News Service of Florida
In a key battleground in the larger debate about removing and restricting school books, plaintiffs in a lawsuit against the Escambia County School Board asked a federal judge this week to order officials to return to the shelves seven titles that have been off-limits for over a year.
Lawyers for a parent who is a plaintiff also asked U.S. District Judge T. Kent Wetherell to block the school board’s attorneys from taking the deposition of “J.N.,” a 7-year-old who just completed first grade.
Attorneys for authors, a publishing company, parents and a non-profit organization filed the lawsuit last year, contending the Escambia school board violated First Amendment and equal-protection rights in removing 10 books from school-library shelves and restricting access to more than 150 others.
Wetherell in January allowed the lawsuit to proceed, rejecting motions to dismiss First Amendment claims but dismissing plaintiffs’ equal-protection allegations.
The school board has argued it has authority to decide what books should be allowed and that a 2023 law (HB 1069) that set up a process for book challenges by members of the public helps shield it from the allegations.
In a motion for a preliminary injunction filed Monday, lawyers for the plaintiffs said Escambia officials had restricted 1,031 books under the county’s review process.
As of June 27, “some 178 challenged books remain restricted, although no decision has been made about the validity of the challenge,” according to the motion.

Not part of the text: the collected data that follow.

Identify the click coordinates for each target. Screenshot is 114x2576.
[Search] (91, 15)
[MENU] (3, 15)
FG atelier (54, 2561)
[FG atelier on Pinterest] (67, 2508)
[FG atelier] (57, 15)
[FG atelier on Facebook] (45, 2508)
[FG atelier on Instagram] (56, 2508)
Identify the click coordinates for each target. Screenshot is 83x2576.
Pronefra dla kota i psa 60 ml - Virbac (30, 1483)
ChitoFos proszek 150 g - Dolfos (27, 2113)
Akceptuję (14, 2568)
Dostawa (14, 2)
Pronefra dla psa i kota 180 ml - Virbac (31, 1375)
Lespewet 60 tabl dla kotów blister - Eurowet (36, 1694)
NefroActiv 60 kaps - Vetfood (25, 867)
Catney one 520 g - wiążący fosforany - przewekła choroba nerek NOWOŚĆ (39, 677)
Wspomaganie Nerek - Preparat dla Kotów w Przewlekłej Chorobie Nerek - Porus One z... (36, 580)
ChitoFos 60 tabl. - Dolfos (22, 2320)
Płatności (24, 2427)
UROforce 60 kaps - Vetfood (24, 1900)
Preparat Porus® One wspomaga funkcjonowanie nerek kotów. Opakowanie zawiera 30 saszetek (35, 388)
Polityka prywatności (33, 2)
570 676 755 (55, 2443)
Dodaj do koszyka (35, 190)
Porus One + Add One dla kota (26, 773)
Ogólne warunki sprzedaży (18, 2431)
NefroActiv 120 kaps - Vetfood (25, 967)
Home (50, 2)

The motion said that, while the plaintiffs believe restrictions should be lifted on all books, the request for a preliminary injunction was limited to seven books that “have not been challenged for reasons that would require their restriction pending review under the (school) board’s own policies, and should be returned to the shelves immediately, while any review and resolution of the challenges proceeds.”

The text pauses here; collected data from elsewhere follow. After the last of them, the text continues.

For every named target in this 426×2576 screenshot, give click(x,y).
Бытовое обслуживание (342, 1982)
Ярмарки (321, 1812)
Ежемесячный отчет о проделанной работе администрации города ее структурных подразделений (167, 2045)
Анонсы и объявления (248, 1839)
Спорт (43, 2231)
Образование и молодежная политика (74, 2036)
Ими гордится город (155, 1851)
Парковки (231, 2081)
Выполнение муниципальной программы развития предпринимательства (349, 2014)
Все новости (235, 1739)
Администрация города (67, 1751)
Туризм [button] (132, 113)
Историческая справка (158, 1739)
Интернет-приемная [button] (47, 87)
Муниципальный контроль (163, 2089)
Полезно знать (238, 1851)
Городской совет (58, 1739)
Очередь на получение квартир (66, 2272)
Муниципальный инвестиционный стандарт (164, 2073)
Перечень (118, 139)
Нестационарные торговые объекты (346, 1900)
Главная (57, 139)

The board’s restrictions and removals “have disproportionately targeted books by or about people of color and/or LGBTQ people,” the plaintiffs’ lawyers wrote.
Six of the seven books at issue include LGBTQ subject matter, while one tells the story of a Black teenager who is killed by a police officer and the impact on the teen’s friend, who witnessed the death.

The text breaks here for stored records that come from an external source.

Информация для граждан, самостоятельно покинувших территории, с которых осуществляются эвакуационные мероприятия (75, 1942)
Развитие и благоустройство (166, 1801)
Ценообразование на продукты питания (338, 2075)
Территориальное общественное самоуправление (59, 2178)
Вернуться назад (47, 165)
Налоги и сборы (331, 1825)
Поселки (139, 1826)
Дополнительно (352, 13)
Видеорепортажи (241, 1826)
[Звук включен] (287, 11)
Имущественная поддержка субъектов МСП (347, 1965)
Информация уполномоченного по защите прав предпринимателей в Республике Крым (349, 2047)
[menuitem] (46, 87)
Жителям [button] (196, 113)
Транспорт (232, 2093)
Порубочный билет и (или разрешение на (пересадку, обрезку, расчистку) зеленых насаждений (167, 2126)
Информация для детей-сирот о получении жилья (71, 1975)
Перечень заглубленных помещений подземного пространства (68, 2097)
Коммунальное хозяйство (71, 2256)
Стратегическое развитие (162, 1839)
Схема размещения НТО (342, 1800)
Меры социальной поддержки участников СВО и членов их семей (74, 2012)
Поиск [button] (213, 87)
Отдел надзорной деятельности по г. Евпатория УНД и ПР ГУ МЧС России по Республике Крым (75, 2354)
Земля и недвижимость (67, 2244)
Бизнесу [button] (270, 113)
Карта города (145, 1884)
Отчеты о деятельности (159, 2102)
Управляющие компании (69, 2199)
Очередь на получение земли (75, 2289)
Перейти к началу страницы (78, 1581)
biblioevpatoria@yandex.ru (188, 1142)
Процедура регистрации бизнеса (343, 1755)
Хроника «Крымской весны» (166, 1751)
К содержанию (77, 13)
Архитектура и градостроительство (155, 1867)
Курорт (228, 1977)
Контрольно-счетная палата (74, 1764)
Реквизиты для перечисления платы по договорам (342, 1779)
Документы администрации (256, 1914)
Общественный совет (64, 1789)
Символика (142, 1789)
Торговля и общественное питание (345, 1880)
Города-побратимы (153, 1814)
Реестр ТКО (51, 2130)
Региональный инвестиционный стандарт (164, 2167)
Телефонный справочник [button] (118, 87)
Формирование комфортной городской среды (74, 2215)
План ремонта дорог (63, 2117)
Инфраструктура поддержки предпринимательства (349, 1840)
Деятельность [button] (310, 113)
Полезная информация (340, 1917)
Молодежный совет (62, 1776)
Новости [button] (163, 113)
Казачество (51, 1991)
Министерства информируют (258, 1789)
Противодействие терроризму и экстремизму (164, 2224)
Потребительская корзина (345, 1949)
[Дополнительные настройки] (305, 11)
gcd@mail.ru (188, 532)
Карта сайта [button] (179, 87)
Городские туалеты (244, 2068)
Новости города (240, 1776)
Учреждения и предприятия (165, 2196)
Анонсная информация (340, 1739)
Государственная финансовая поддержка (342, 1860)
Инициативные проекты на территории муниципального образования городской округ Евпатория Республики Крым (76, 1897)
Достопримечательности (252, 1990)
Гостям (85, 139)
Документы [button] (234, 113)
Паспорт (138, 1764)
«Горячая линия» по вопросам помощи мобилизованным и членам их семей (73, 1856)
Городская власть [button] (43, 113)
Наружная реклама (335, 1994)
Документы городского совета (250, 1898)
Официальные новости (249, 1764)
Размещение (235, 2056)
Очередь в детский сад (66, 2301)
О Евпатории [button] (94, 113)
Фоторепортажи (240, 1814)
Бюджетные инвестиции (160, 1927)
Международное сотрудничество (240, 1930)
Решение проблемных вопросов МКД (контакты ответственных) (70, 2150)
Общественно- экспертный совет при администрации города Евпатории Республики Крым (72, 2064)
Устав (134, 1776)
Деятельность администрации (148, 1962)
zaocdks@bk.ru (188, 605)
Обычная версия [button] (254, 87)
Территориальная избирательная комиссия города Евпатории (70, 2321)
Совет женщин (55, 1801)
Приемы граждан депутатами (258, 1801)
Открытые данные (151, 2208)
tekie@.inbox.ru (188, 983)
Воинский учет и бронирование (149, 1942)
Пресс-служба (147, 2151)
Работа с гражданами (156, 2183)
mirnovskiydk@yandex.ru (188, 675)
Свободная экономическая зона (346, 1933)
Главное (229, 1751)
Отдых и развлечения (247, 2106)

In an example, a challenge to the book “Lady Midnight” flagged a passage that said: “‘Alexander Lightwood was Magnus’s boyfriend for over a decade. They could’ve gotten married under the new laws,” according to Monday’s motion.
The seven books at issue — which have been restricted for over a year — “were clearly challenged based on their positive portrayal of LGBTQ themes and other viewpoints” that challengers found objectionable, the motion said.